The best way to learn how to use ATHENA is to use ATHENA. Poke at the buttons, poke at the menus, try things just to see what happens. And above all, remember the physical and mathematical meanings of your data and of the data analysis techniques and think about how actions in ATHENA relate to those meanings.

ATHENA is a powerful and versatile program capable of supporting almost all of your common (and not-so-common) XAS data processing chores. It is not, however, a particularly intuitive program. I doubt that any XAS program could be intuitive. On top of that, ATHENA has accumulated lots of features over the years. Many of these features are necessary for high-quality data processing, others are bells and whistles intended to make data processing more convenient or more fun.

This document attempts to be a comprehensive overview of all of ATHENA's features. There are lots of words, but also lots of pictures. Feel free to jump around and to focus on the parts most directly relevant to your immediate needs. I hope you find this document and the program helpful.

Layout and typesetting conventions

Here is a summary of fonts, colors, and symbols used to denote different kinds of text. Note that some of these may appear the same in certain presentation media.

Points that require special attention are written inside of attention-grabbing boxes.

This symbol indicates a section describing one of ATHENA's features that I consider especially powerful and central to the effective use of the program.

This symbol indicates a section with difficult information that newcomers to ATHENA might pass over on their first reading of this document.

The html version of this document makes use of HTML 4.1 character entities (mostly Greek symbols) and will not display correctly in very old browsers.

POD -- the native documentation for Perl and the format used internally in ATHENA -- is not able to display graphics.

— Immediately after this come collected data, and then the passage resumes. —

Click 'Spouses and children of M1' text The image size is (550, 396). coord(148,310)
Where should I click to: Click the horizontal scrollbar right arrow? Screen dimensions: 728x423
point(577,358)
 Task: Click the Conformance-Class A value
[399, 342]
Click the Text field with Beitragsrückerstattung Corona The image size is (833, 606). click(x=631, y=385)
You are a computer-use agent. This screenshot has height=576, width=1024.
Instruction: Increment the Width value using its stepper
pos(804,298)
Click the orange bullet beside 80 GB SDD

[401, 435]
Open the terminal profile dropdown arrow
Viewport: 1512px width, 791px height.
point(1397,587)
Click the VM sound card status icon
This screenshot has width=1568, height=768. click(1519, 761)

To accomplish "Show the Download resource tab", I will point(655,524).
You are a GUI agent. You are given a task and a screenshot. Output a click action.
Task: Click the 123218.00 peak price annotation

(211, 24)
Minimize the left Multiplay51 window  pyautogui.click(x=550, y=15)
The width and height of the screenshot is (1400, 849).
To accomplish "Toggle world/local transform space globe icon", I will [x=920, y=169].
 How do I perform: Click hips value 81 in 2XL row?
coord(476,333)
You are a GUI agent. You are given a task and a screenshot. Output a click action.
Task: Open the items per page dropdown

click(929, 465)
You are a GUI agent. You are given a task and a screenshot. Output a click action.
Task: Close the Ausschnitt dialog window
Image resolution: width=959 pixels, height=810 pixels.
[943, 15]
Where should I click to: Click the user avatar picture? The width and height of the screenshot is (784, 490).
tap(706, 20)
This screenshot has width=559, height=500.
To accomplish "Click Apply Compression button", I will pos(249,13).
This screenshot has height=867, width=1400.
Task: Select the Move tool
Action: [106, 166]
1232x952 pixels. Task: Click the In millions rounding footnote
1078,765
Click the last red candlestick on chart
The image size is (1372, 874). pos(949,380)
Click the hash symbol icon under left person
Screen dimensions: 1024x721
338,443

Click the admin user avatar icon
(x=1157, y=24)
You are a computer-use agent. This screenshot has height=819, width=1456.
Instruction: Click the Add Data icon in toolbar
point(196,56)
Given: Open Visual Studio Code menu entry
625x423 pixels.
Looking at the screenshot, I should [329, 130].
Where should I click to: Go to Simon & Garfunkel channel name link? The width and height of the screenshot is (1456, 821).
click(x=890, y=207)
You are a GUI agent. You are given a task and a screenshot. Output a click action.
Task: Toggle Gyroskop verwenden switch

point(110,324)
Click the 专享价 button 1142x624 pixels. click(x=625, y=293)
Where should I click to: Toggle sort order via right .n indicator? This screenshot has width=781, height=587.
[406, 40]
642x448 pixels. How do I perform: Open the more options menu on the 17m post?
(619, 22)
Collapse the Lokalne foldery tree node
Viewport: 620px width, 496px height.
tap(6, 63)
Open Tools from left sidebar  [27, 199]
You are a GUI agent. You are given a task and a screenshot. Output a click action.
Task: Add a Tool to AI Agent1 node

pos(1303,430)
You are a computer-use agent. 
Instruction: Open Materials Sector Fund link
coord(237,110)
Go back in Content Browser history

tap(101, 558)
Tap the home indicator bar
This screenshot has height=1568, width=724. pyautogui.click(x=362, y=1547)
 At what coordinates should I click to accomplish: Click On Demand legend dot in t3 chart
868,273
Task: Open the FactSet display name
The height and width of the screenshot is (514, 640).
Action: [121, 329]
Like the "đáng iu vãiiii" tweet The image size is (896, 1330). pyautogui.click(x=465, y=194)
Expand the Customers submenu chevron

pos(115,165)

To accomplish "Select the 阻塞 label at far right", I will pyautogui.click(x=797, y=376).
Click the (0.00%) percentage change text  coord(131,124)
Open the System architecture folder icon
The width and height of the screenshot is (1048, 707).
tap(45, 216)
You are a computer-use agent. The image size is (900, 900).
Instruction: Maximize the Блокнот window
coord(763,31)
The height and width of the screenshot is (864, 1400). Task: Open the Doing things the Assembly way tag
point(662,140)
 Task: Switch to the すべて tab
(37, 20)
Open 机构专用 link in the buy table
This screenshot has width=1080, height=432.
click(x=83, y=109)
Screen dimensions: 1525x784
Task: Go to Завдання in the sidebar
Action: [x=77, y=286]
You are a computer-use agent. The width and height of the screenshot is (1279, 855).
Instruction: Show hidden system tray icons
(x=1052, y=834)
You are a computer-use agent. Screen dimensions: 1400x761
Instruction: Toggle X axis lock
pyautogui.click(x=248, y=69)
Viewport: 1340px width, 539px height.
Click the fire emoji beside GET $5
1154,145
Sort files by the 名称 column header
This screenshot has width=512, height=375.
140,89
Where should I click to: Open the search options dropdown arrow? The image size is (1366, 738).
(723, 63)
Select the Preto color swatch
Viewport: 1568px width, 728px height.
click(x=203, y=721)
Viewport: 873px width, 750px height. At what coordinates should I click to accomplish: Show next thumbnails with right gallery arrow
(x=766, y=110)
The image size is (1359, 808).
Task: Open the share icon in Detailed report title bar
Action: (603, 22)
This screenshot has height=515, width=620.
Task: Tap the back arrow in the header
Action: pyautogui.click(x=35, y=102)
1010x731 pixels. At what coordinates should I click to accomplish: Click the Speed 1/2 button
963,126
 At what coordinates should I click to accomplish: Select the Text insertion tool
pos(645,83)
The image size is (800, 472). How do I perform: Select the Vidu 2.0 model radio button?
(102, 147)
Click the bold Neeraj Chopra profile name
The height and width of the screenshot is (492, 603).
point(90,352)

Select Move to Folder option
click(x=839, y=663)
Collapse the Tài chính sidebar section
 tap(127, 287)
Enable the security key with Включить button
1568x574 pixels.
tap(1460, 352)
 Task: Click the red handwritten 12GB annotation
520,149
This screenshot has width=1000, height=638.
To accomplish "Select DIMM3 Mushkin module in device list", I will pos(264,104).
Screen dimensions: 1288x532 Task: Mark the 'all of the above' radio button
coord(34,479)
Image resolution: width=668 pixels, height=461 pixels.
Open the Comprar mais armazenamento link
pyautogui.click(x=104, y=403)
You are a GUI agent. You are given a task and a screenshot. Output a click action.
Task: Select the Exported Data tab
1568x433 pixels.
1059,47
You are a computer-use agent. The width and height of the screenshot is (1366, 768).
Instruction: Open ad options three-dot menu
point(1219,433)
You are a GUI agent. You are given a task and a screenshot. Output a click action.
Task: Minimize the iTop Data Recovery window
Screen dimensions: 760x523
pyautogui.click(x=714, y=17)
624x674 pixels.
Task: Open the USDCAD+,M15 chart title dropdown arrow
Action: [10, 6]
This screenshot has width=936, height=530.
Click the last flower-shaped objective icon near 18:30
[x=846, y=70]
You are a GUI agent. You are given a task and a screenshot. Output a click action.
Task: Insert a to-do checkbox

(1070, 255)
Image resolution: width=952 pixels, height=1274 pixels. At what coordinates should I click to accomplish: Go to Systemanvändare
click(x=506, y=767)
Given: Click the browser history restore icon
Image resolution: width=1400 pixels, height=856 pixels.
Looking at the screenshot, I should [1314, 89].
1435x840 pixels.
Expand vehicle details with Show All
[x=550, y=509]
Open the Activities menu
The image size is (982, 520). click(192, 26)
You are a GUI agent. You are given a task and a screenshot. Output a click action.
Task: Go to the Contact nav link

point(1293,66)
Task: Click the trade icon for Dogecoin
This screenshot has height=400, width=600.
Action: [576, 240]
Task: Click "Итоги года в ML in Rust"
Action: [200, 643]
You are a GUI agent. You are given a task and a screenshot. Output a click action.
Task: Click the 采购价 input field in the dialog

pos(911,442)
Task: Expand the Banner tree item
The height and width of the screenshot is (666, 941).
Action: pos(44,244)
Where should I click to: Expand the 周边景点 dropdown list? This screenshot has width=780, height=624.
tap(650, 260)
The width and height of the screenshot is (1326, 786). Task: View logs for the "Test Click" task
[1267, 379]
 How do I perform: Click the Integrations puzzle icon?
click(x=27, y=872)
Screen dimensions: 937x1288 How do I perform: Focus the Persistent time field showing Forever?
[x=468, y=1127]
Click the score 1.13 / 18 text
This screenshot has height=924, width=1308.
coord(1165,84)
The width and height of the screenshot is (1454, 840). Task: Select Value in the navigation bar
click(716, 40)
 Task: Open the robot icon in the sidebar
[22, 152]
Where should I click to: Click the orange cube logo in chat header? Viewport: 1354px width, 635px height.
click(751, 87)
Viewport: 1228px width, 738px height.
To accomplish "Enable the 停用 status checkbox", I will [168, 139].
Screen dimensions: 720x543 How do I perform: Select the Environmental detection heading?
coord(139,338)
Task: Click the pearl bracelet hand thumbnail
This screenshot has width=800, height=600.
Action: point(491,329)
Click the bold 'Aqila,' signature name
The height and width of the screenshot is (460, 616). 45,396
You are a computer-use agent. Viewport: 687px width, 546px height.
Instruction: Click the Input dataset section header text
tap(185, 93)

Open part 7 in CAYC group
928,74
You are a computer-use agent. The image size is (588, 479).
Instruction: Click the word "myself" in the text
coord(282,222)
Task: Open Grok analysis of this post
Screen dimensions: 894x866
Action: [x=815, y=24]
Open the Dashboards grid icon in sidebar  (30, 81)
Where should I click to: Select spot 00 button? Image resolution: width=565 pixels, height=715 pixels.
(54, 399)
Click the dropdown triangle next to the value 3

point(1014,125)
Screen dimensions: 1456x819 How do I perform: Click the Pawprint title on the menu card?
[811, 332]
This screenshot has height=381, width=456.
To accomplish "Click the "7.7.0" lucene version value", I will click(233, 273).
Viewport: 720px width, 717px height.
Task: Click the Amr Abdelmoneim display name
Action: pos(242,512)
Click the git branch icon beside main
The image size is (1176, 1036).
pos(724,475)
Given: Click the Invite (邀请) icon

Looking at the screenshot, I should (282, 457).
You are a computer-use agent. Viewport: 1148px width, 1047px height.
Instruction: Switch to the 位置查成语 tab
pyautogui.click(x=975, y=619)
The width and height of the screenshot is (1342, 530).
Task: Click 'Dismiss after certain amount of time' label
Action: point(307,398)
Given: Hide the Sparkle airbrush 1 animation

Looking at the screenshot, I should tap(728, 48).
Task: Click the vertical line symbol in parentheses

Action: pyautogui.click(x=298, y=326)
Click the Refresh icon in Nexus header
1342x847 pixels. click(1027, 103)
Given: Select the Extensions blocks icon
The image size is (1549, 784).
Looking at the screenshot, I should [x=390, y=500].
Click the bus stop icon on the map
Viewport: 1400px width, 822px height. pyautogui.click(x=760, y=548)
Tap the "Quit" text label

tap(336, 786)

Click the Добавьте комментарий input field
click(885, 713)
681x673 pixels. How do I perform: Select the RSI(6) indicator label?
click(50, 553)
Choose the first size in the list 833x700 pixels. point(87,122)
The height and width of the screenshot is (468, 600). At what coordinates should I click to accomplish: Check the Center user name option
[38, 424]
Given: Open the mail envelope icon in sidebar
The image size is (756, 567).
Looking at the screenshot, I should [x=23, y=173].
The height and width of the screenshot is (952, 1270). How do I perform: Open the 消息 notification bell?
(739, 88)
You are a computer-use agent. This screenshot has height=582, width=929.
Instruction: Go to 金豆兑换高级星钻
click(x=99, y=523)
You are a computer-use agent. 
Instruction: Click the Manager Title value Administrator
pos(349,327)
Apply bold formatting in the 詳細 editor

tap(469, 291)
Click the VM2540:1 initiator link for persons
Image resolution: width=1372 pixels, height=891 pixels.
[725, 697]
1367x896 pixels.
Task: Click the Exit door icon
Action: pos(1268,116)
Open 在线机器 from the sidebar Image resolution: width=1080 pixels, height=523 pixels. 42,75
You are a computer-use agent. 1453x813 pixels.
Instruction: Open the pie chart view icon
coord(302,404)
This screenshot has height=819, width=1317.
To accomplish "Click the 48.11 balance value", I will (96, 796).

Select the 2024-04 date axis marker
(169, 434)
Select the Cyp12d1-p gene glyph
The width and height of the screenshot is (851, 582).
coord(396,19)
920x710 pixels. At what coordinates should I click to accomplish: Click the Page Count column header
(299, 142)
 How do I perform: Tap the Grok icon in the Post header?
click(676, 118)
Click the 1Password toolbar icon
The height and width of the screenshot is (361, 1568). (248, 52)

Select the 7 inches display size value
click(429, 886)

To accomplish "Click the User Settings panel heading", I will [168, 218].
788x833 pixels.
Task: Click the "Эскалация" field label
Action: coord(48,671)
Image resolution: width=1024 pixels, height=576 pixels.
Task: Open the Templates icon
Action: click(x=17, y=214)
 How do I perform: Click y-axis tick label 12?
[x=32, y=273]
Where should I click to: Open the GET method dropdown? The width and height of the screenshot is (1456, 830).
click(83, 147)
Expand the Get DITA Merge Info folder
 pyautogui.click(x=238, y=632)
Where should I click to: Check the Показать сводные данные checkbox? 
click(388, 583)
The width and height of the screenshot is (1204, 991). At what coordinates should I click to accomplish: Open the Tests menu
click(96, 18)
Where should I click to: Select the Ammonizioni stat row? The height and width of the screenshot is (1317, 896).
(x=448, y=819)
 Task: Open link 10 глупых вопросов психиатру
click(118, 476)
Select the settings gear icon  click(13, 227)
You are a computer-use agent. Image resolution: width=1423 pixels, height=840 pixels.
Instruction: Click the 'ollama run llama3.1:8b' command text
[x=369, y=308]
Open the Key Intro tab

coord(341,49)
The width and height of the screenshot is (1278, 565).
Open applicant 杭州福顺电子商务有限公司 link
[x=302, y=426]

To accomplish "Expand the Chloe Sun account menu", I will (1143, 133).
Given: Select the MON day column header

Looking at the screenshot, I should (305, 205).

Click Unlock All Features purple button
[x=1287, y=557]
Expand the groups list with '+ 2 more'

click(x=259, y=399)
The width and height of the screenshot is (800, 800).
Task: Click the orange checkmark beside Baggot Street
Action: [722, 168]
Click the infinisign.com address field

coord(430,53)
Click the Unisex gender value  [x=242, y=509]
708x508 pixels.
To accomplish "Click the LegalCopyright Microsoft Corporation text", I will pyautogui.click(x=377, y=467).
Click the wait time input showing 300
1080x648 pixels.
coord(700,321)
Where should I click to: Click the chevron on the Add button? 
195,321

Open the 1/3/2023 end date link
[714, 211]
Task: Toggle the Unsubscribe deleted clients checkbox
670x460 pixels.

Everywhere that a graphics file is displayed in the other document formats, a bit of text showing the name of the image file and the caption of the figure is displayed in the POD. Here is what it looks like when one of the pod documents is displayed by a pod viewer:

(Image file: athena_main.png) The parts of the ATHENA.

In most cases, this will convey sufficient information given that you will have ATHENA open in front of you. If you need to see the picture, you can seek out the image file by name or look at the corresponding part of the html or PDF versions of the document.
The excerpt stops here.